Anyway, the part that I missed yesterday is that qdev_device_add()
already skips creating the device if qdev_should_hide_device(), which
explains how the inconsistency is created.

(As an aside, it then returns NULL without setting an error to
indicate success, which is an awkward interface, and sure enough,
qmp_device_add() gets it wrong and deletes the QemuOpts again. So
hotplugging the virtio-net standby device doesn't even seem to work?)

Could we just save the configuration in the .hide_device callback (i.e.
failover_hide_primary_device() in virtio-net) to a new field in
VirtIONet and then use that when actually creating the device instead of
accessing the command line state in the QemuOptsList?

It seems that we can currently add two primary devices that are then
both hidden. failover_add_primary() adds only one of them, leaving the
other one hidden.
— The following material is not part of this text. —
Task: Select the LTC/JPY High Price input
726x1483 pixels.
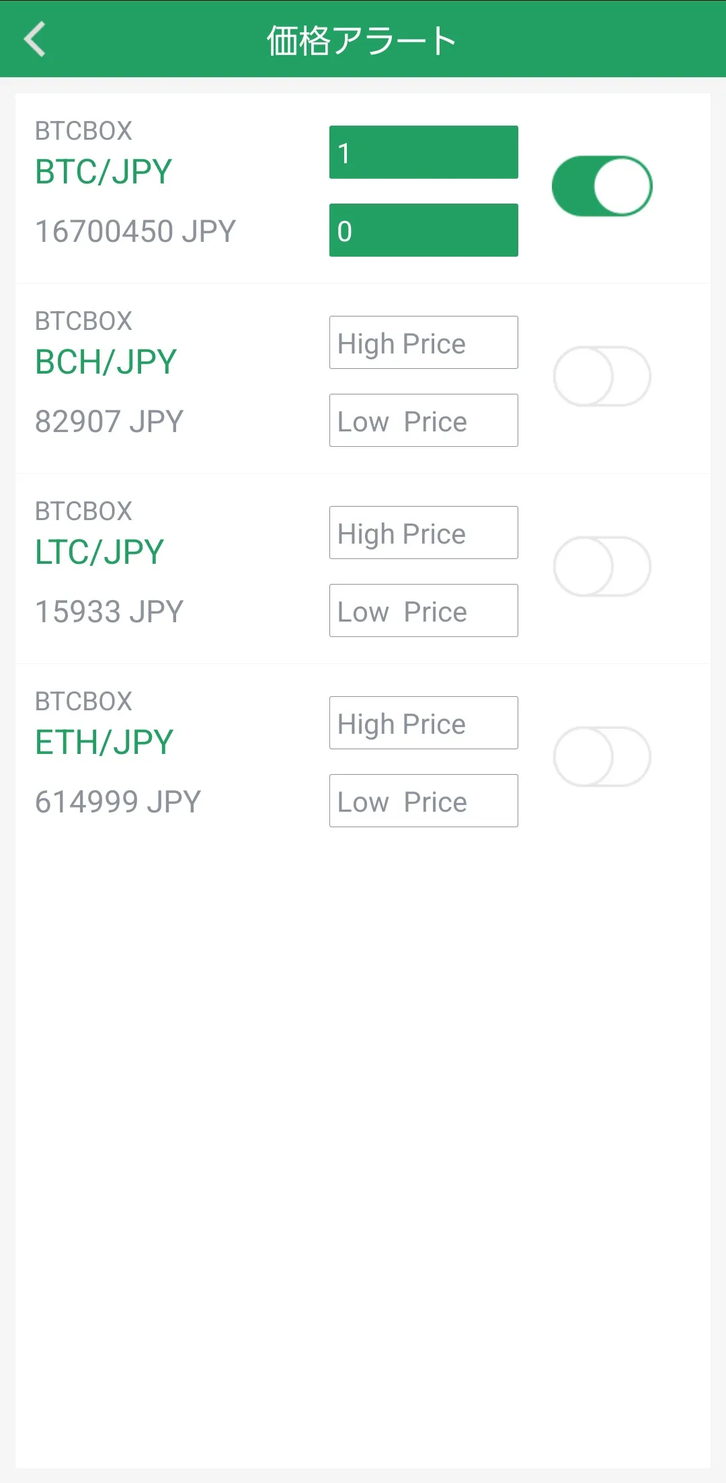Action: (424, 533)
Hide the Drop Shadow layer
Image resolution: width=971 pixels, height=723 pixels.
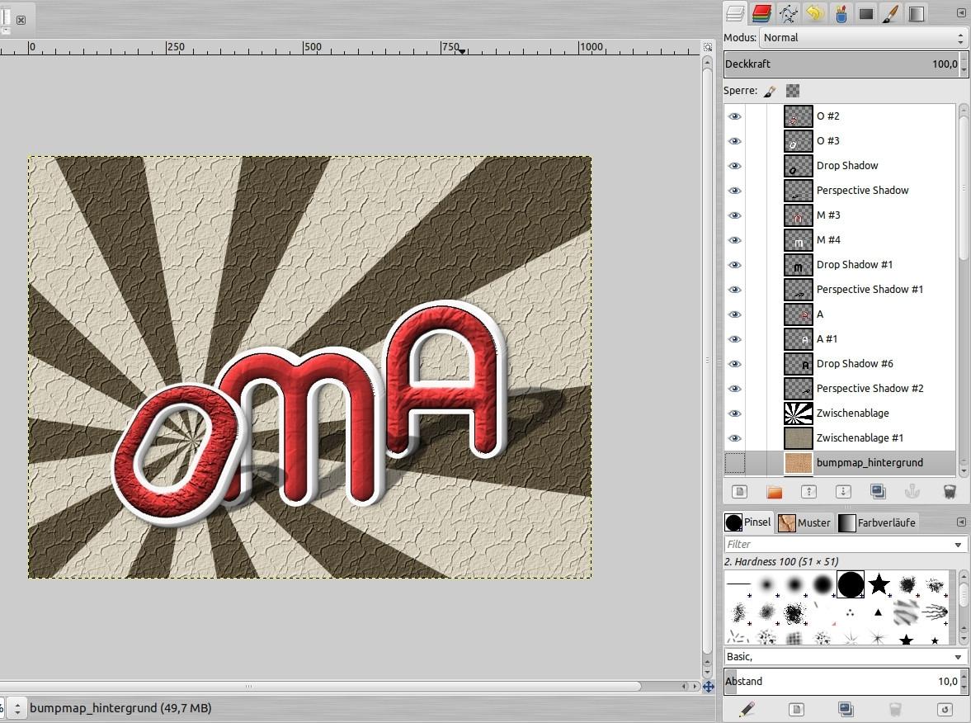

Is this a bug and we should reject such a
configuration or do we need to support keeping configurations for
multiple primary devices in a single standby device?
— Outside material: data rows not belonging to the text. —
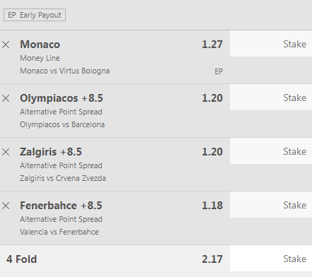Viewport: 312px width, 277px height.
Task: Focus the Monaco stake input field
Action: (x=271, y=44)
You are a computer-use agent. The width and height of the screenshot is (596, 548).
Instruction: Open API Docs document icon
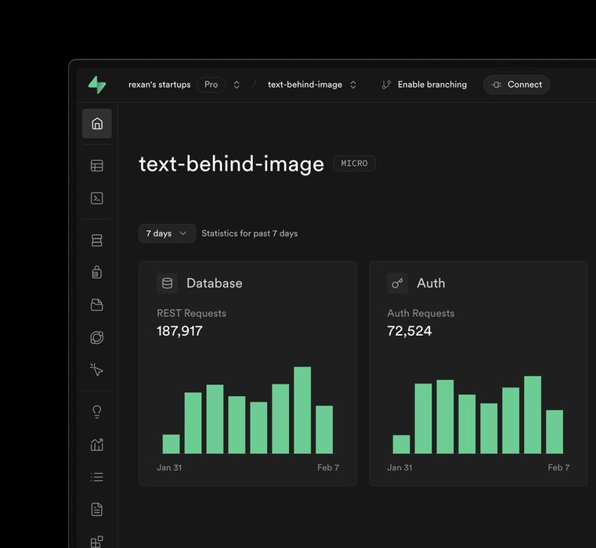(97, 510)
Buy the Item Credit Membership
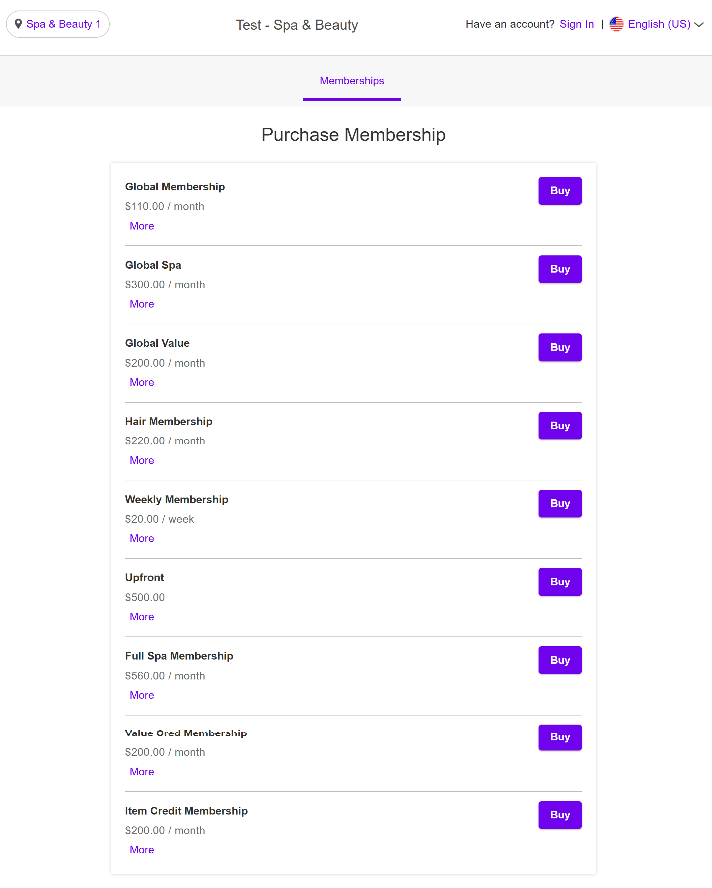 pyautogui.click(x=560, y=815)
This would still be ugly because the configuration is only really
validated when the primary device is actually added instead of
immediately on -device/device_add, but at least it would keep the
ugliness more local and wouldn't block the move away from QemuOpts (the
config would just be stored as a QDict after my patches).

> I don't know if it can help the discussion, but I'm reformatting the
> failover code to move all the PCI stuff to pci files.
> 
> And there is a lot of inconsistencies regarding the device_add and --device
> option so I've been in the end to add a list of of hidden devices rather
> than relying on the command line.
> 
> See PATCH 8 of series "[RFC PATCH v2 0/8] virtio-net failover cleanup and new features"
> 
> https://patchew.org/QEMU/20210820142002.152994-1-lvivier@redhat.com/

While it's certainly an improvement over the current state, we really
should move away from QemuOpts and I think using global state for this
is wrong anyway. So it feels like it's not the change we need here, but
more a step sideways.

But thanks for mentioning this series here, we might get some merge
conflicts there. I'll try to remember to CC you for v2 of this series.